__Excerpt provided__.
[BEGIN]

My questions are not to this co-commissioner directly or personally other than the fact that he is the one who has been answering.  As far as I’m concerned any member of the Commission could provide the information but no one has stepped up to do that.  This Commissioner could also delegate communication with me to another person.  It doesn’t matter to me who answers the questions but that they are at least addressed and answered.

It’s very interesting to me that this person cites my legal access to public records and research as issues of harassment.  He claims the recording I made at a public meeting and witnessed by several others in the room was a “private conversation” and illegal.  It’s also interesting to note that in the supporting documents with the petition is a declaration from another Commissioner describing the events of the conversation on May 17, 2018 which are clearly not what occurred when one listens to the recording.

Washington State law allows one to use sound and video recording devices at public meetings unless they disrupt the orderly conduct of the meeting.   That is what I did and I’m glad I did because it provides proof of the actions and language used by this individual.  We don’t have to rely on hearsay by those who have been brainwashed by his tactics, we can hear for ourselves and make our own opinion about the conversation.

This person has a public office and is under the sames rules and regulations as any representative of a public agency (RCW 42.30.020)  and the agency has a duty to promptly record and provide meeting minutes for public review (RCW 42.30.030).     It doesn’t matter if the person is a volunteer or a paid public servant – they are all accountable to state laws and regulations.

RCW 42.30.020 – Legislative declaration states:

The legislature finds and declares that all public commissions, boards, councils, committees, subcommittees, departments, division, offices, and all other public agencies of this state and subdivisions thereof exist to aid in the conduct of the people’s business.  It is the intent of this chapter that their actions be taken openly and that their deliberations be conducted openly.

The people of this state do not yield their sovereignty to the agencies which serve the.  The people, in delegating authority, do not give their public servants the right to decide what is good for the people to know and what is not good for them to know.  the people insist on remaining informed so that they may retain control over the instruments they have created.

Holding our public servants (volunteer or paid) accountable to their duties is not abuse and harassment – it is doing our duty as a citizens.
My assumption of why this behavior has been allowed to go on so long after so many people have complained to the city government about the abuse, harassment and bullying practiced by this co-chair is that they are afraid he will sue for discrimination if he is reprimanded or let go.   That’s probably the case that he would file a lawsuit but is that reason to allow these actions to continue?  Not in my opinion.

[END]

__Data provided__.
[BEGIN]

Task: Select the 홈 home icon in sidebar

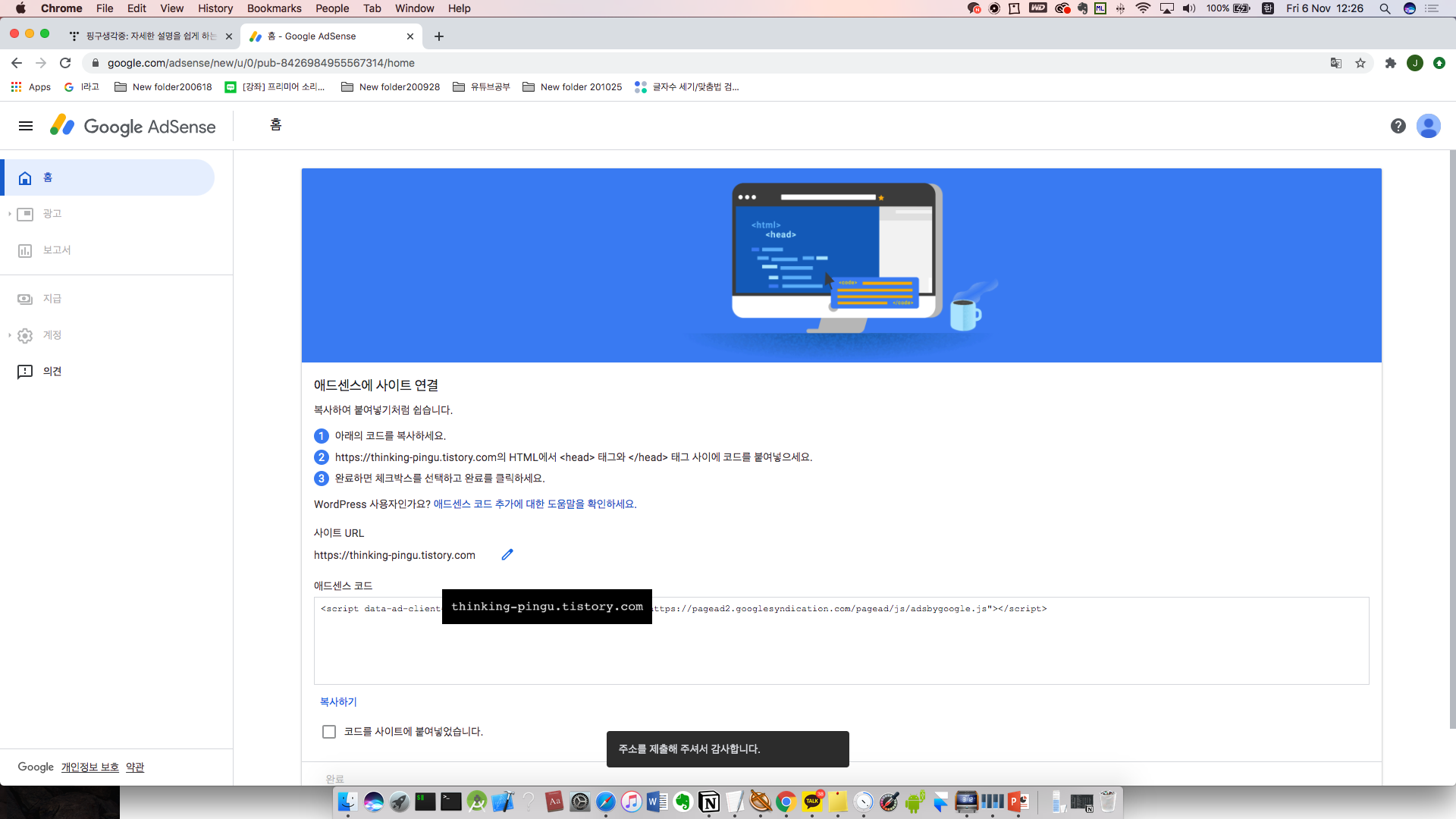Action: point(25,178)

[END]

__Written problem 1__.
According to the excerpt on public meeting recordings, when does Washington State law not allow sound and video recording devices at public meetings?
__Written problem 2__.
Echo the excerpt on public meeting recordings word for word between "RCW 42.30.020 –" and "be conducted openly.", inclusive.
The data have no connection to the excerpt on public meeting recordings.

__Full output 1__.
When they disrupt the orderly conduct of the meeting.

__Full output 2__.
RCW 42.30.020 – Legislative declaration states:

The legislature finds and declares that all public commissions, boards, councils, committees, subcommittees, departments, division, offices, and all other public agencies of this state and subdivisions thereof exist to aid in the conduct of the people’s business.  It is the intent of this chapter that their actions be taken openly and that their deliberations be conducted openly.